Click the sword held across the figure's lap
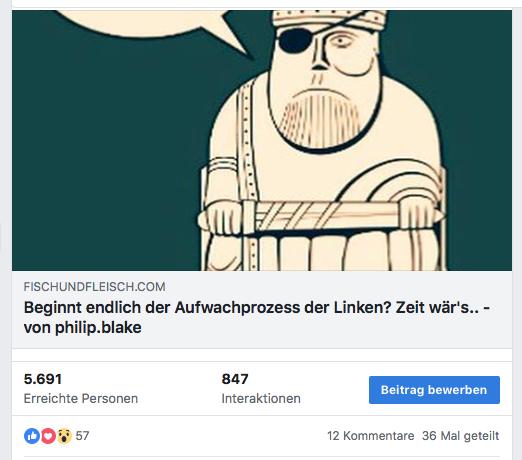This screenshot has width=522, height=460. pos(321,217)
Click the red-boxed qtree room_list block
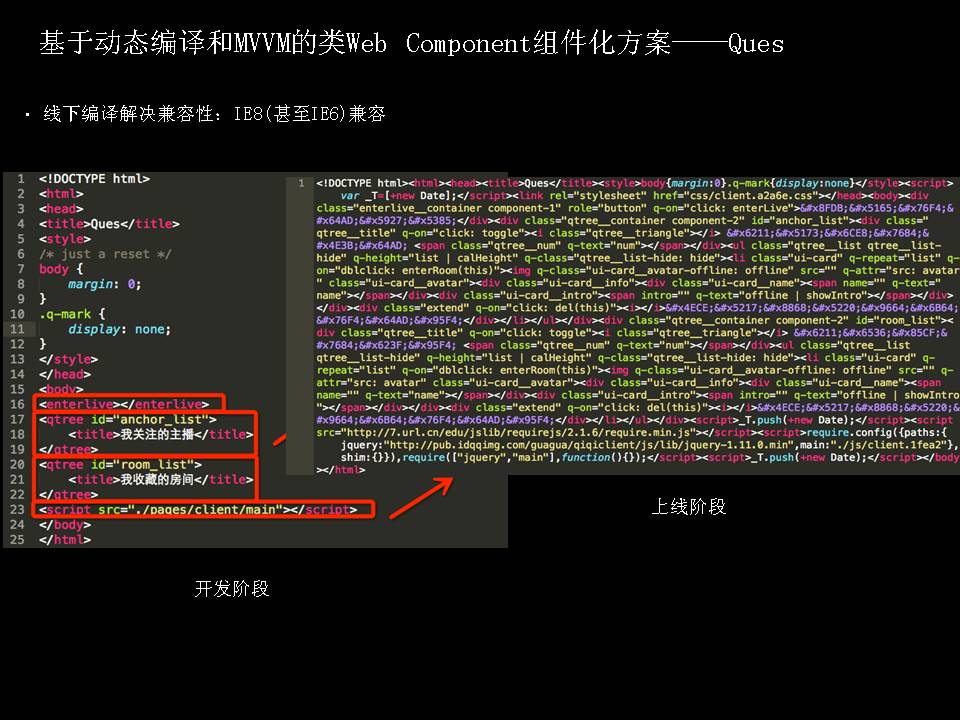Screen dimensions: 960x720 144,479
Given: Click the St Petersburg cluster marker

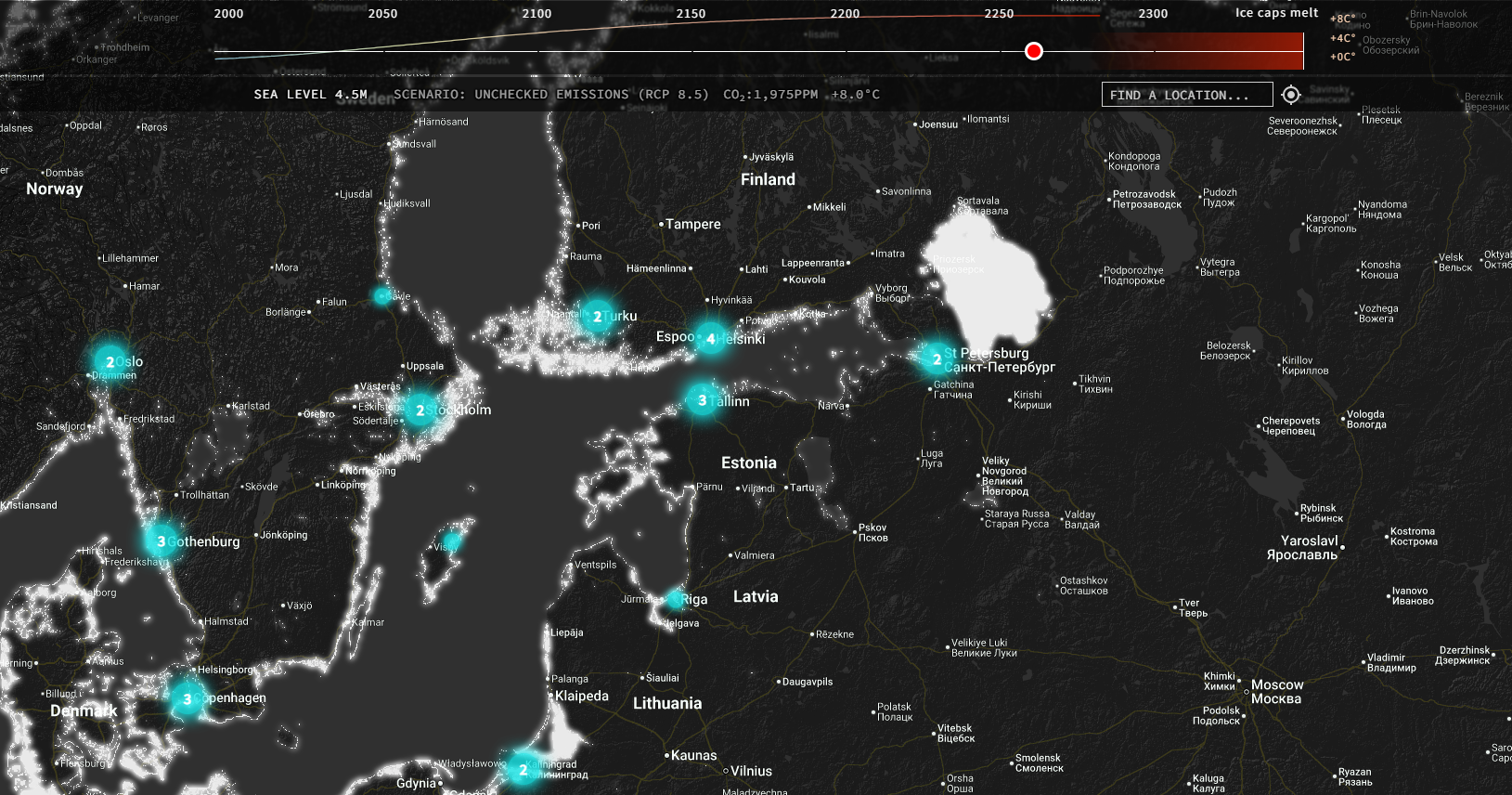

● ● ●

> **Work required**: All lines of the listing must be given again exactly, excluding the pictures.

> **Exercise response**:
Click the sword held across the figure's lap
This screenshot has width=522, height=460. pos(321,217)
Click the red-boxed qtree room_list block
Screen dimensions: 960x720 144,479
Given: Click the St Petersburg cluster marker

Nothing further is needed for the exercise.